Bruce Yerman informs us that this story:

…fits a cultural pattern known from pre-Spanish Mesoamerica. Cutting off an enemy’s arm in battle not only rendered him utterly helpless but also netted the victor a grisly trophy to carry from the scene of battle that would validate his prowess in hand-to-hand combat. Documents from Mexico and Guatemala reveal such a pre-Columbian custom. . . . In Mexico City’s National Palace, famed artist Diego Rivera represented the life of the Aztecs and their predecessors in a series of colorful and accurate murals. The one in the first corridor of the palace depicts the marketplace at Tlatelolco, a quarter of the Aztec capital metropolis that was made famous through vivid descriptions provided by the Spanish conquerors. This carefully researched Rivera mural shows a prostitute tempting men around her in the marketplace. They show off for her by flaunting tokens of wealth and power. One displays a precious jade necklace. Another admirer, a soldier, offers the woman “an arm of a white man, whom he surely had just defeated in combat.”[10]

The Popol Vuh also has reference to smiting off arms.


Warfare in the Book of Mormon is fairly prevalent, given the adversarial nature of Laman and Lemuel, the two oldest sons of Lehi. When the family split after they had settled in the New World, the rivalry between Laman and Lemuel and their younger brothers, led by Nephi, morphed into outright warfare that eventually led to the complete destruction of the Nephites by the Lamanites.[11] Matthew Roper has conducted some interesting research into swords in the Book of Mormon and their parallels to ancient Mesoamerican weapons.

Recent scholarship on Book of Mormon warfare suggests that the Mesoamerican weapon the macuahuitl fits the criteria for the Book of Mormon “sword.” . . . It is noteworthy that early Chroniclers of Mesoamerican culture such as Duran and Clavijero unashamedly describe this weapon as a sword. Modern Mesoamerican historians commonly use similar terminology.[12]

Roper also makes a case for the Book of Mormon “cimeter” (see Enos 1:20; Alma 27:29; 44:8). “The cimeter of the Book of Mormon is known today as a scimitar—a curved blade with the outer side sharpened.
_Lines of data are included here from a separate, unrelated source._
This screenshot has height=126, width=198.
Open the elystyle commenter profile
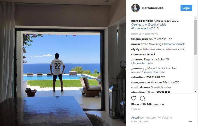pyautogui.click(x=136, y=49)
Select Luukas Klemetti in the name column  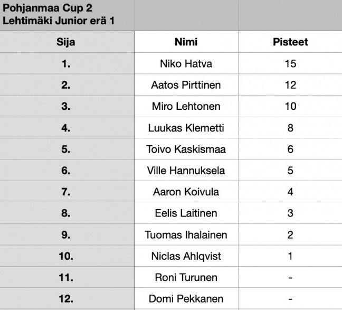pyautogui.click(x=186, y=128)
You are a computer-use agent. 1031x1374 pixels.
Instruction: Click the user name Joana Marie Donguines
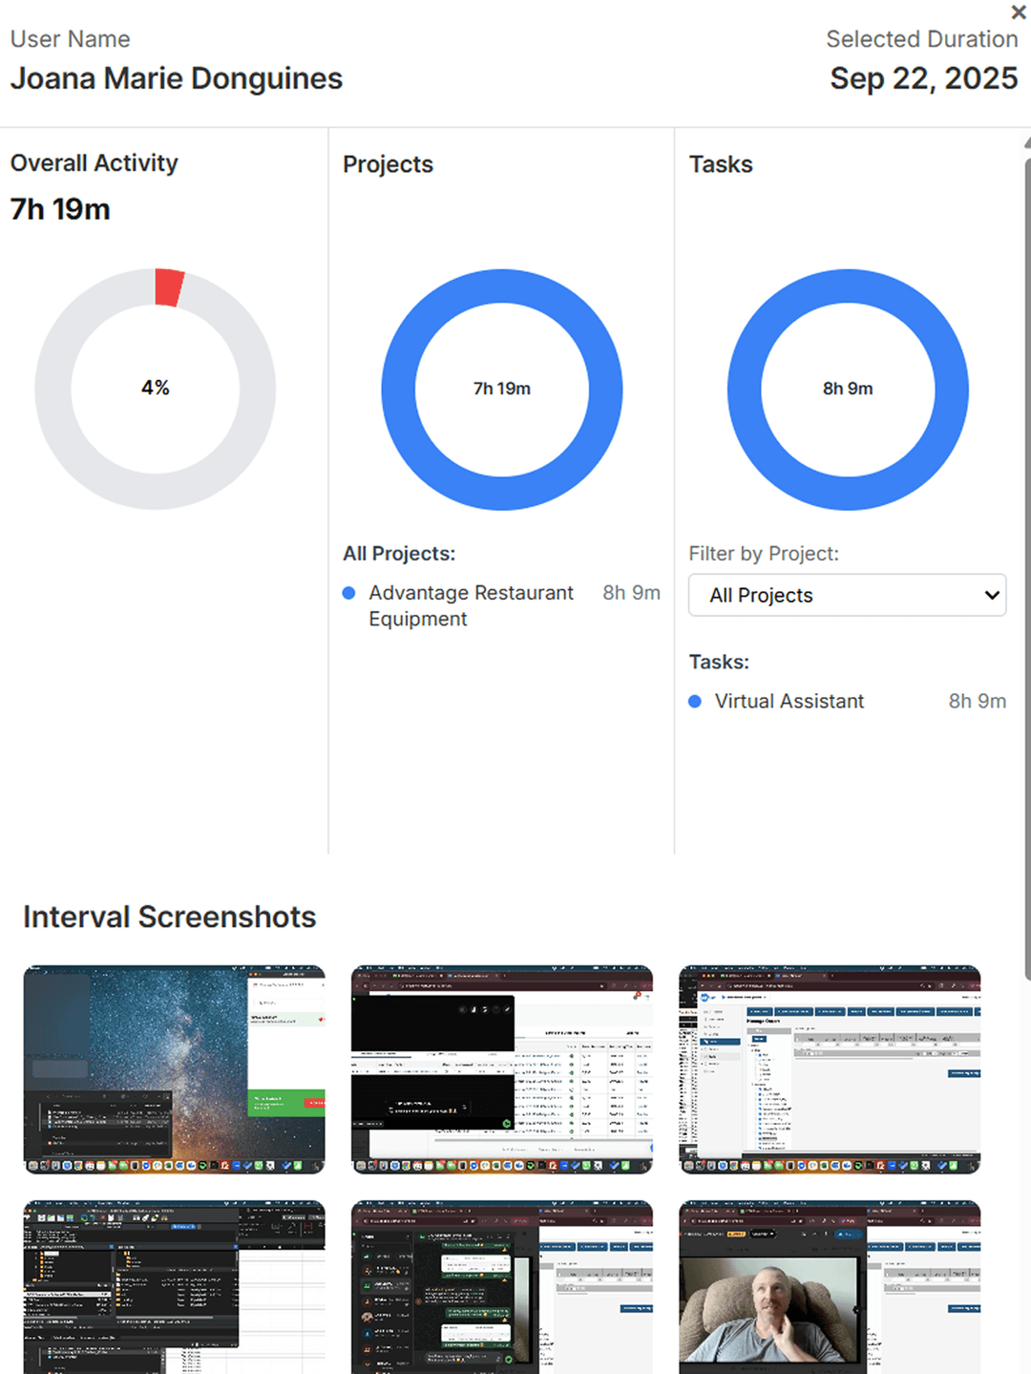point(177,78)
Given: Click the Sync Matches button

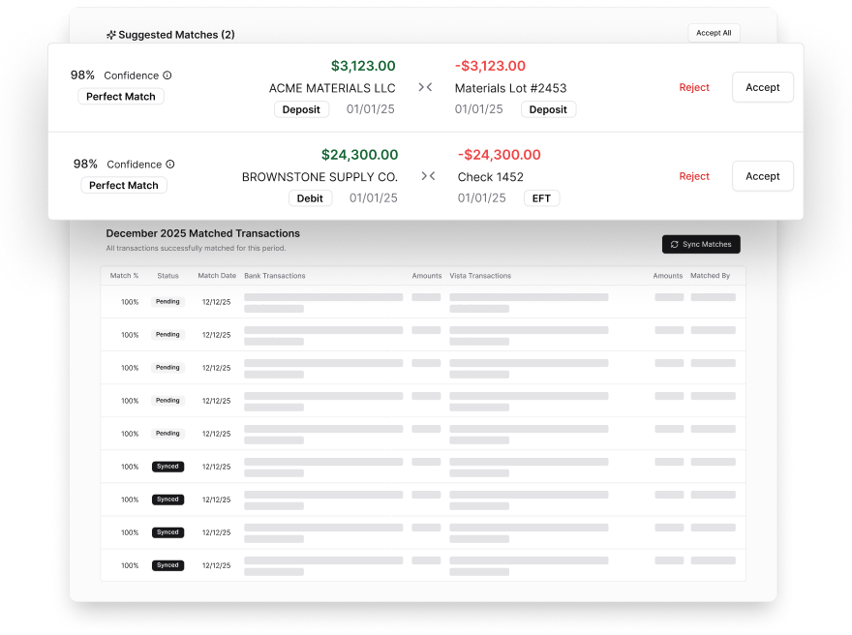Looking at the screenshot, I should (x=701, y=244).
The bill-hook, ‘short-sword,’ and double-dagger are . . . Mesoamerican weapons that fit with the concept of scimitar.”[13]

It is hoped that this short survey of external evidences for the Book of Mormon’s authenticity will lead the reader to a great exploration by following the references in the footnotes.


[1] The Neal A. Maxwell Institute for Religious Scholarship has published several books that throw light on the ancient origins of the Book of Mormon. For instance, Daniel C. Peterson, Donald W. Parry, and John W. Welch, eds., Echoes and Evidences of the Book of Mormon (Provo, UT: FARMS, 2002). The Institute’s flagship publication, now titled Journal of Book of Mormon and Other Restoration Scripture, has published many articles dealing with internal and external evidences over the years.

[2] See a bibliography of his works. Those available online can be found at: John L. Sorenson bibliography.

[3] NWAF Archaeological Foundation.

[4] Clark’s online publications for the Maxwell Institute.

[5] John L. Sorenson, “How Could Joseph Smith Write So Accurately about Ancient American Civilization?”.

[6] Sorenson, “How Could Joseph Smith.”

[7] Allen J. Christenson, “Maya Harvest Festivals and the Book of Mormon,”.

[8] See John W. Welch and Donald W. Parry, eds., Tree of Life: From Eden to Eternity (Salt Lake City: Deseret Book, 2011).

[9] Allen J. Christenson, “The Sacred Tree of the Ancient Maya,”; see also his

Popol Vuh: The Sacred Book of the Maya, (New York: O Books, 2003).

[10] Bruce H. Yerman, “Ammon and the Mesoamerican Custom of Smiting off Arms,”. The PDF of this article has the painting by Diego Rivera.

[11] The fullest treaty of this subject can be found in William J. Hamblin and Stephen D. Ricks, eds., Warfare in the Book of Mormon.

[12] Matthew Roper, “Eyewitness Descriptions of Mesoamerican Swords,”.